Start of Study material

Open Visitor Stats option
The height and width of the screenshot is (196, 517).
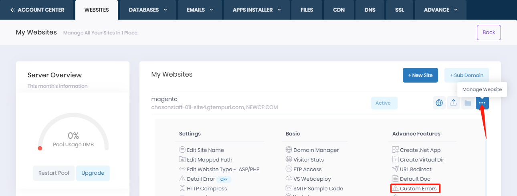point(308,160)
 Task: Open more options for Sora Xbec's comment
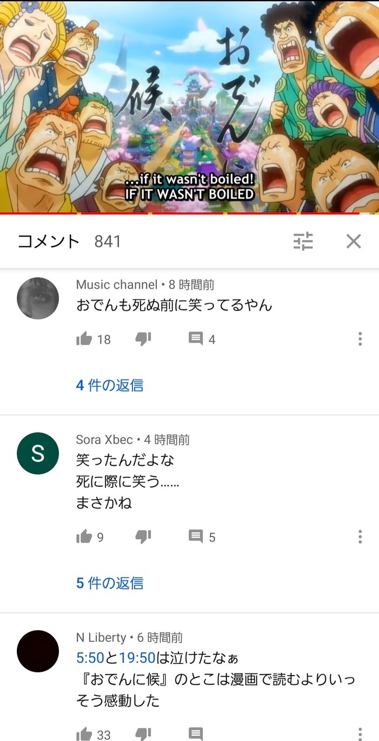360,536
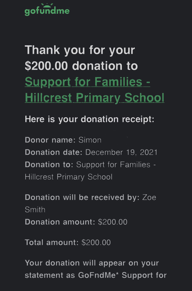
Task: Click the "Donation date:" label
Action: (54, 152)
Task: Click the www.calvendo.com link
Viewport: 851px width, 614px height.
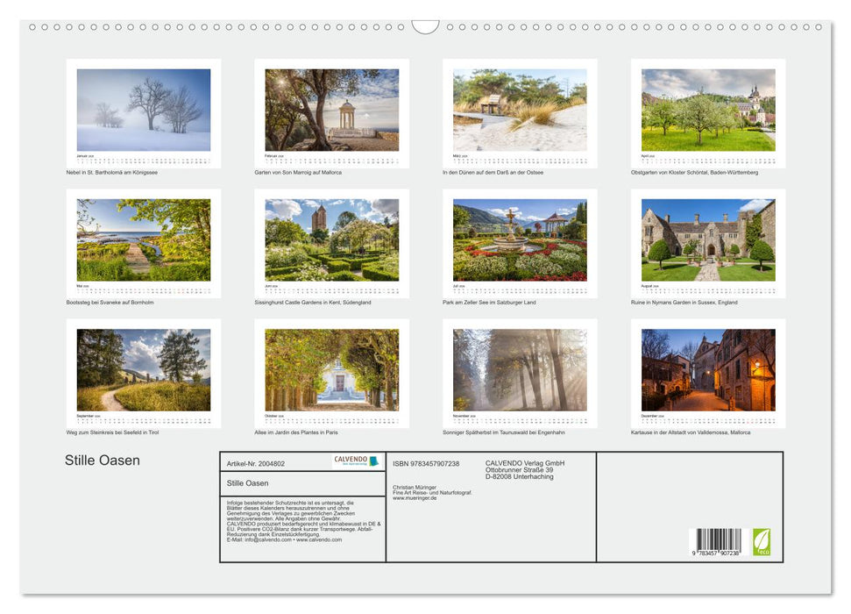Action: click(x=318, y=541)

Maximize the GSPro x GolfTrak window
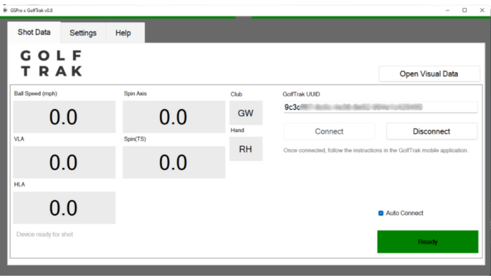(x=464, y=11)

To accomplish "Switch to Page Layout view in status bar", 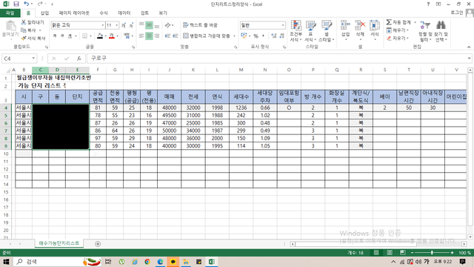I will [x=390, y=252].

End of Study material
Start of Study material

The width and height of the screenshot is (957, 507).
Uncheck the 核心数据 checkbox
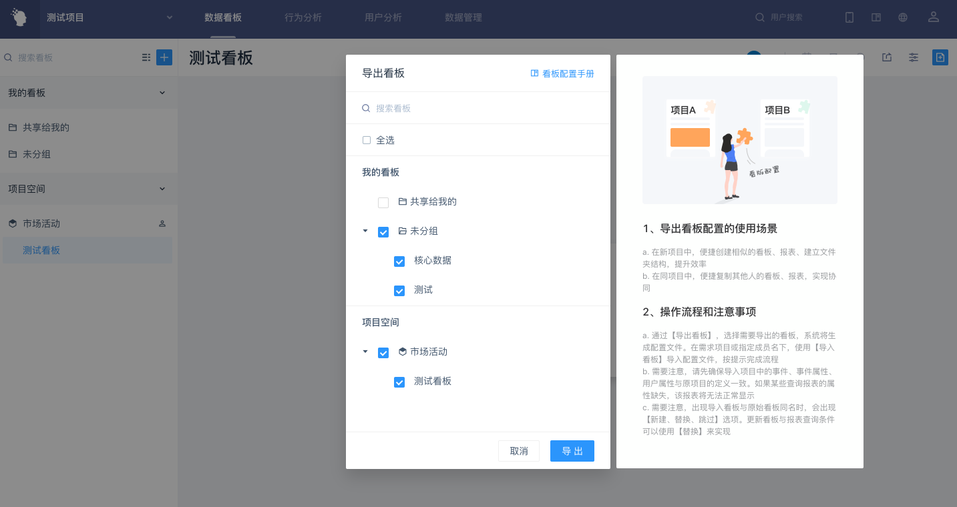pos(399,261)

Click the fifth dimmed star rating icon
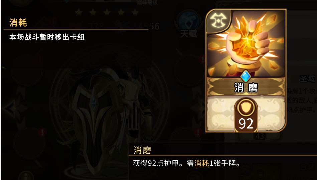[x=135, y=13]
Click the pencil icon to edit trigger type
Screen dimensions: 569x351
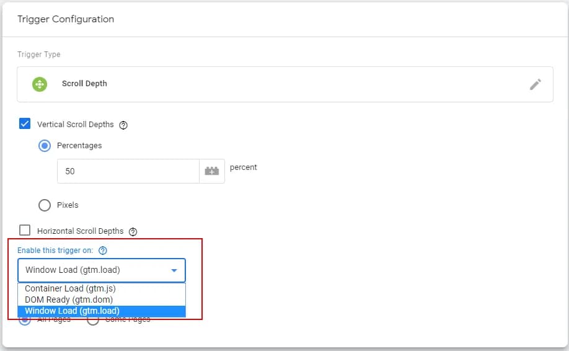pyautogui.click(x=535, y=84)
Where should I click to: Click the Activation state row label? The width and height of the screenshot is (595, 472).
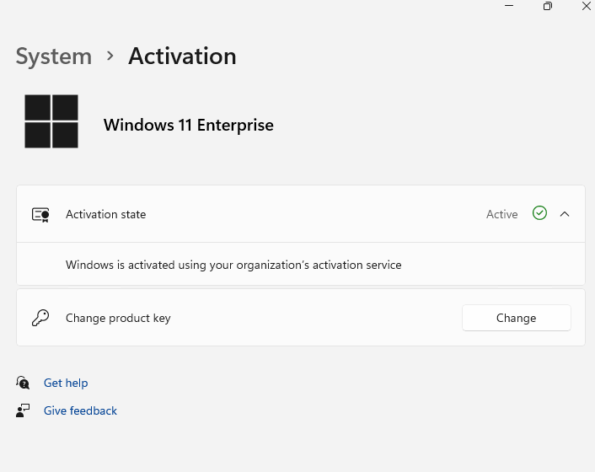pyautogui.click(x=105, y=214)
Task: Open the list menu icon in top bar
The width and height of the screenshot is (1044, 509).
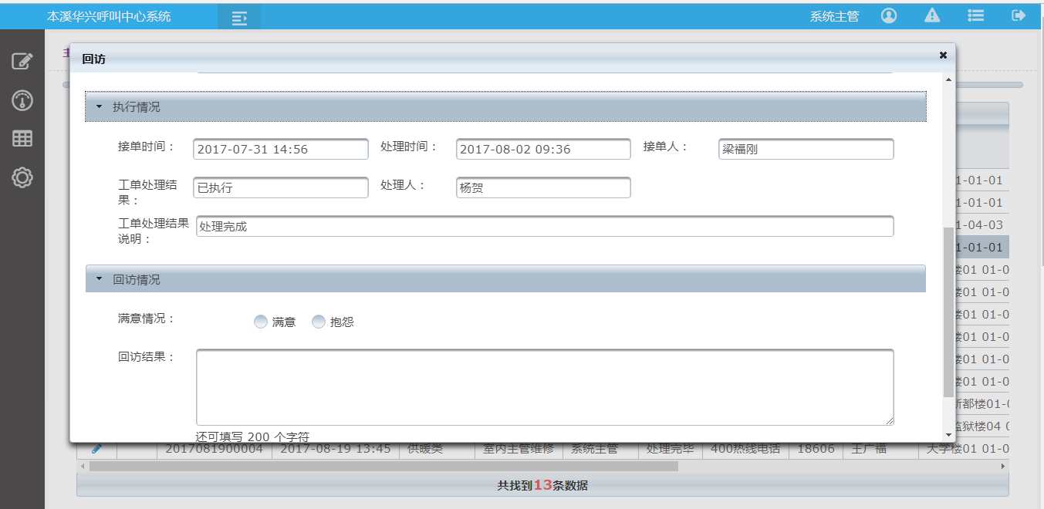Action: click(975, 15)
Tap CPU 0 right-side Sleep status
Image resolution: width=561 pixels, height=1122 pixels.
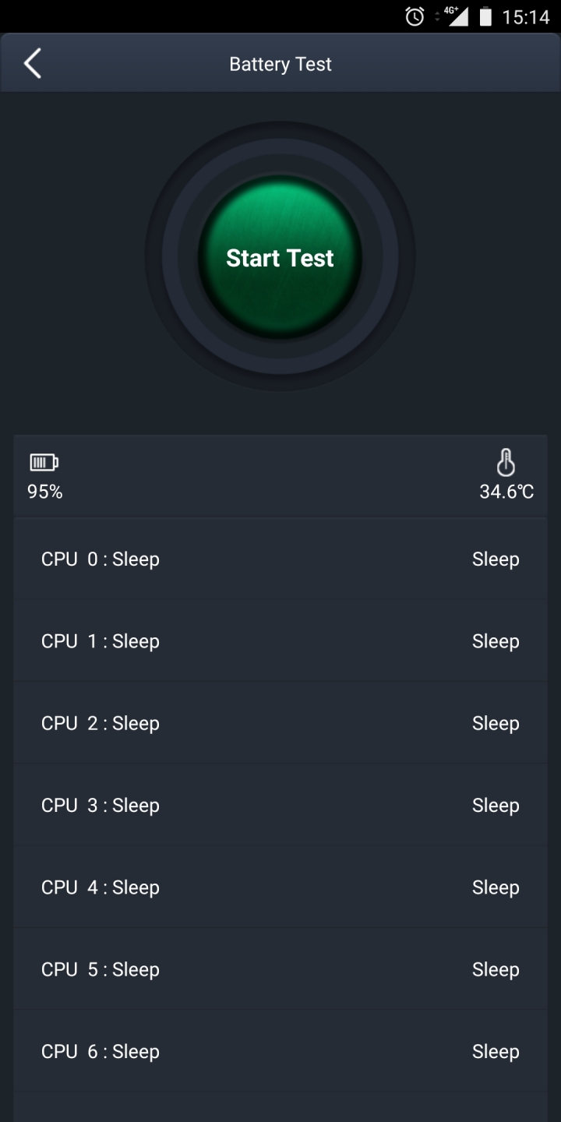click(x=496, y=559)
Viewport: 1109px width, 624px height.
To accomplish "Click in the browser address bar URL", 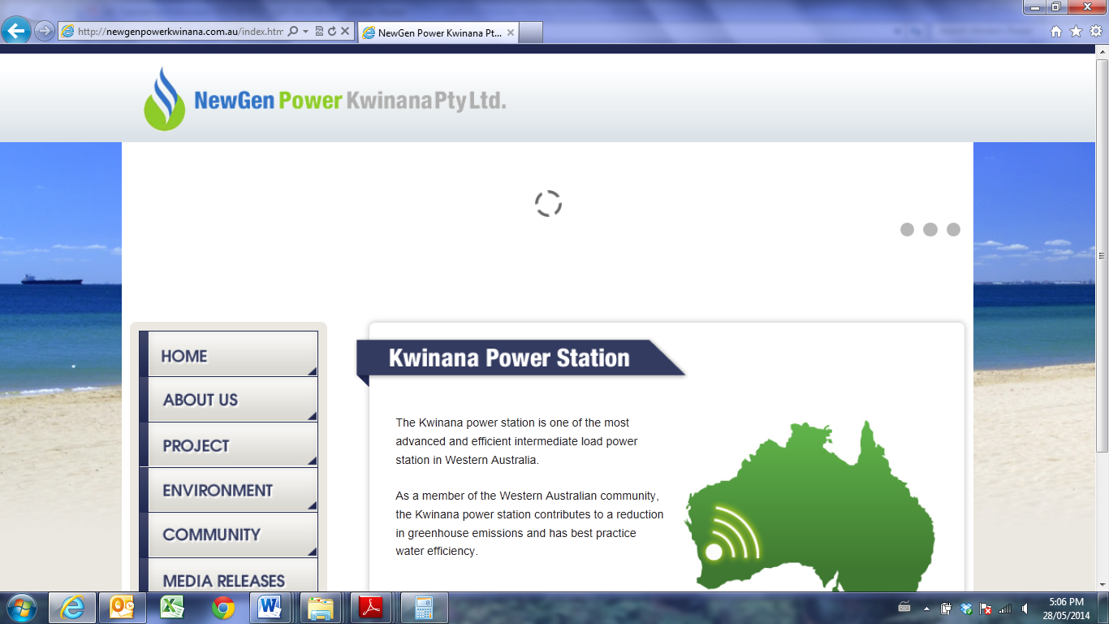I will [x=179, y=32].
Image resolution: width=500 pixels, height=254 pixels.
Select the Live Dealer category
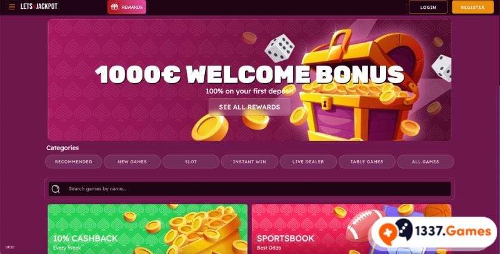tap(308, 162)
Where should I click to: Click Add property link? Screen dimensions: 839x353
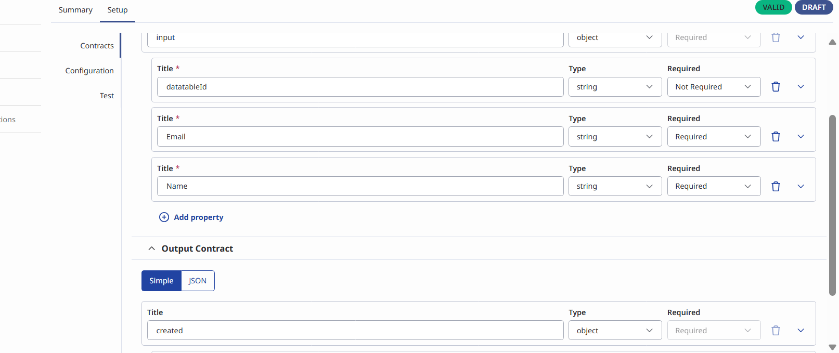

End of Study material

* **Work instruction**
For this task, copy every line of the material in which "link" appears.

* **Expected answer**
Task: Click the www.calvendo.com link
Where should I click to: Click Add property link? Screen dimensions: 839x353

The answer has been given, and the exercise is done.